| TRY IT |
The full listing, copied exactly, is the required output.

| AVAILABLE RECORDS |
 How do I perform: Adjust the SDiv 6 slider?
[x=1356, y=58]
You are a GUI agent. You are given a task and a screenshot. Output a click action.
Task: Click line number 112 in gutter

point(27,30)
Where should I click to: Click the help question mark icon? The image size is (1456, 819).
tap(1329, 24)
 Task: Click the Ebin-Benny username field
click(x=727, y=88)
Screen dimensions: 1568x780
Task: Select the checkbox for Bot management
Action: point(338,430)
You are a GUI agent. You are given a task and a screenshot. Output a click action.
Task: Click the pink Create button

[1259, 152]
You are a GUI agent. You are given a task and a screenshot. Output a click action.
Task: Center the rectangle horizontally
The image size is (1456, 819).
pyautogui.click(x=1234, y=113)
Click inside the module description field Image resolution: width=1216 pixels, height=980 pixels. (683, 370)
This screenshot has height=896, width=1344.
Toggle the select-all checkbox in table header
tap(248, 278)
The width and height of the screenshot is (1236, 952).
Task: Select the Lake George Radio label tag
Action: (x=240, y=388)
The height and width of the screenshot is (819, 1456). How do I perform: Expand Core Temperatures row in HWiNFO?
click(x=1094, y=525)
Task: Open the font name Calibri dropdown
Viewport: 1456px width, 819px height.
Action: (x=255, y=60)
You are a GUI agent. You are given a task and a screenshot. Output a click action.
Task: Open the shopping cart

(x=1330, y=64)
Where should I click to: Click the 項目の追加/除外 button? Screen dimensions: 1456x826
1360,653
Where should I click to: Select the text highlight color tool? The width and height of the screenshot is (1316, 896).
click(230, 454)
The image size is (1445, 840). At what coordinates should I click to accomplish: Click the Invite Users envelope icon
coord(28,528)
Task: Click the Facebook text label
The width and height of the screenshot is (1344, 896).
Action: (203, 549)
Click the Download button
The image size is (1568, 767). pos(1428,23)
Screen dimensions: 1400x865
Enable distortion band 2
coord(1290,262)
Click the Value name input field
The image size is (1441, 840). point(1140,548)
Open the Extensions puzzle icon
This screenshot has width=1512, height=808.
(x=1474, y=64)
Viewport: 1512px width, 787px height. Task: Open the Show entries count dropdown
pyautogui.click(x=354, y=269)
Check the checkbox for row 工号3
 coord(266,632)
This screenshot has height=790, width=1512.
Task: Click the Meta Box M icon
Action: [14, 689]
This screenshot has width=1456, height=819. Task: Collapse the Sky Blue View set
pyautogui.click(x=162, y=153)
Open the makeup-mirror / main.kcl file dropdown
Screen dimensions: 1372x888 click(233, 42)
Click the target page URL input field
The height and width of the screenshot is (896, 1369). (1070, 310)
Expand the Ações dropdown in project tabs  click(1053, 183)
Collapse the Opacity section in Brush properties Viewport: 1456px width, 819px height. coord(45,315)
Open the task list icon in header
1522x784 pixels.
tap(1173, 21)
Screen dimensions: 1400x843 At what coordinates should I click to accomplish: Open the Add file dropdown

| WRITTEN REPLY |
 How do I perform: Adjust the SDiv 6 slider?
[x=1356, y=58]
You are a GUI agent. You are given a task and a screenshot. Output a click action.
Task: Click line number 112 in gutter

point(27,30)
Where should I click to: Click the help question mark icon? The image size is (1456, 819).
tap(1329, 24)
 Task: Click the Ebin-Benny username field
click(x=727, y=88)
Screen dimensions: 1568x780
Task: Select the checkbox for Bot management
Action: point(338,430)
You are a GUI agent. You are given a task and a screenshot. Output a click action.
Task: Click the pink Create button

[1259, 152]
You are a GUI agent. You are given a task and a screenshot. Output a click action.
Task: Center the rectangle horizontally
The image size is (1456, 819).
pyautogui.click(x=1234, y=113)
Click inside the module description field Image resolution: width=1216 pixels, height=980 pixels. (683, 370)
This screenshot has height=896, width=1344.
Toggle the select-all checkbox in table header
tap(248, 278)
The width and height of the screenshot is (1236, 952).
Task: Select the Lake George Radio label tag
Action: (x=240, y=388)
The height and width of the screenshot is (819, 1456). How do I perform: Expand Core Temperatures row in HWiNFO?
click(x=1094, y=525)
Task: Open the font name Calibri dropdown
Viewport: 1456px width, 819px height.
Action: (x=255, y=60)
You are a GUI agent. You are given a task and a screenshot. Output a click action.
Task: Open the shopping cart

(x=1330, y=64)
Where should I click to: Click the 項目の追加/除外 button? Screen dimensions: 1456x826
1360,653
Where should I click to: Select the text highlight color tool? The width and height of the screenshot is (1316, 896).
click(230, 454)
The image size is (1445, 840). At what coordinates should I click to accomplish: Click the Invite Users envelope icon
coord(28,528)
Task: Click the Facebook text label
The width and height of the screenshot is (1344, 896).
Action: (203, 549)
Click the Download button
The image size is (1568, 767). pos(1428,23)
Screen dimensions: 1400x865
Enable distortion band 2
coord(1290,262)
Click the Value name input field
The image size is (1441, 840). point(1140,548)
Open the Extensions puzzle icon
This screenshot has width=1512, height=808.
(x=1474, y=64)
Viewport: 1512px width, 787px height. Task: Open the Show entries count dropdown
pyautogui.click(x=354, y=269)
Check the checkbox for row 工号3
 coord(266,632)
This screenshot has height=790, width=1512.
Task: Click the Meta Box M icon
Action: [14, 689]
This screenshot has width=1456, height=819. Task: Collapse the Sky Blue View set
pyautogui.click(x=162, y=153)
Open the makeup-mirror / main.kcl file dropdown
Screen dimensions: 1372x888 click(233, 42)
Click the target page URL input field
The height and width of the screenshot is (896, 1369). (1070, 310)
Expand the Ações dropdown in project tabs  click(1053, 183)
Collapse the Opacity section in Brush properties Viewport: 1456px width, 819px height. coord(45,315)
Open the task list icon in header
1522x784 pixels.
tap(1173, 21)
Screen dimensions: 1400x843 At what coordinates should I click to accomplish: Open the Add file dropdown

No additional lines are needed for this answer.